La Corte costituzionale, con la sentenza n. 234 del 24 novembre 2022, ha dichiarato la legittimità
costituzionale dell’art. 14, comma 3, del decreto-legge 28 gennaio 2019, n. 4 (Disposizioni urgenti in
materia di reddito di cittadinanza e di pensioni), convertito, con modificazioni, nella legge 28 marzo
2019, n. 26, nella parte in cui prevede la non cumulabilità della pensione anticipata “Quota 100”
con i redditi da lavoro, fatta eccezione per quelli da lavoro autonomo occasionale entro il limite di 5.000 euro lordi annui.

La decisione in nota si presenta di particolare interesse, non solo per gli addetti ai lavori, quanto per
i lavoratori in età pensionabile atteso che se sono vere, come credo, le anticipazioni di stampa sulle
bozze della legge di bilancio per l’anno venturo oltre ai requisiti richiesti per “Quota 103” e per
“Opzione donna” prorogata a tutto il 2023, sarà previsto il divieto di operare nel mondo del lavoro,
fino ai 67 anni, tranne che con le collaborazioni occasionali ex art. 2222 c.c. entro i limiti annuali dei
5.000 euro. Si tratta di ipotesi di pensionamento anticipato che potrebbero interessare, come si
intuisce, un numero decisamente consistente di lavoratori.
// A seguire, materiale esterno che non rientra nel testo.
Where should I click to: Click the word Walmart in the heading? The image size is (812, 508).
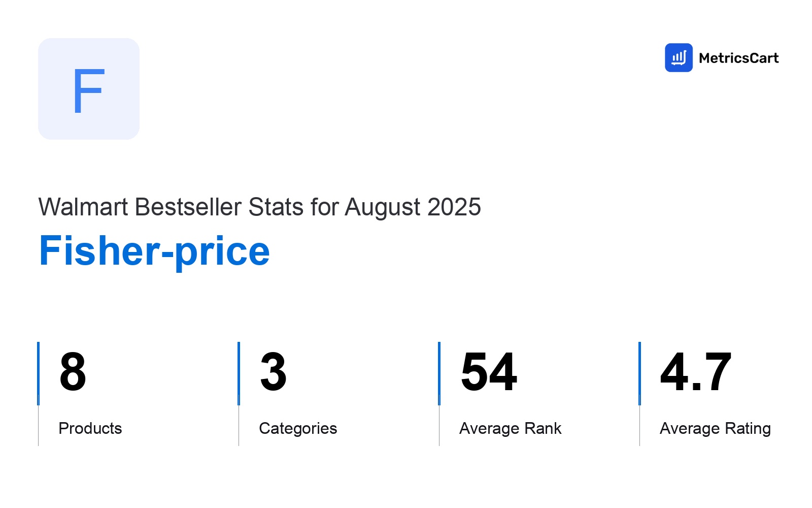tap(83, 207)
Com’è noto, il provvedimento denominato “Quota 100”, era stato istituito in forma sperimentale dal
Governo Conte 1 con il decreto-legge n. 4 del 28.1.2019 (art. 14), con vigenza per le annualità 2019-
2021.

Questo prevedeva un sistema per l’accesso alla pensione caratterizzato dalla possibilità di anticipare
l’ uscita dal lavoro al momento in cui il lavoratore abbia raggiunto l’età minima di 62 anni e 38 di
contributi.

Tale regime è stato successivamente sostituito con le legge di bilancio 2022 (l. 30 dicembre 2021, n.
234) per garantire un minimo di gradualità nel passaggio per i soggetti vicina al pensionamento,
con “Quota 102” che consente l’uscita anticipata dal lavoro a 64 anni di età e 38 di contribuzione.
Fatta questa breve premessa, sull’evoluzione normativa della materia, veniamo all’esame del caso
sottoposto all’attenzione del Giudice delle Leggi.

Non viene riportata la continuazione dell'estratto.